┏━━

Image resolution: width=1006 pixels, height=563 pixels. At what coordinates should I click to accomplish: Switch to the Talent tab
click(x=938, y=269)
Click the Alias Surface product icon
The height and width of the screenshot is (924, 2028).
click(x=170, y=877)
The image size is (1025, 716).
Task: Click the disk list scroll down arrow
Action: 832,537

┗━━

Copy out every entry exactly.

## Answer for this exercise:
Image resolution: width=1006 pixels, height=563 pixels. At what coordinates should I click to accomplish: Switch to the Talent tab
click(x=938, y=269)
Click the Alias Surface product icon
The height and width of the screenshot is (924, 2028).
click(x=170, y=877)
The image size is (1025, 716).
Task: Click the disk list scroll down arrow
Action: 832,537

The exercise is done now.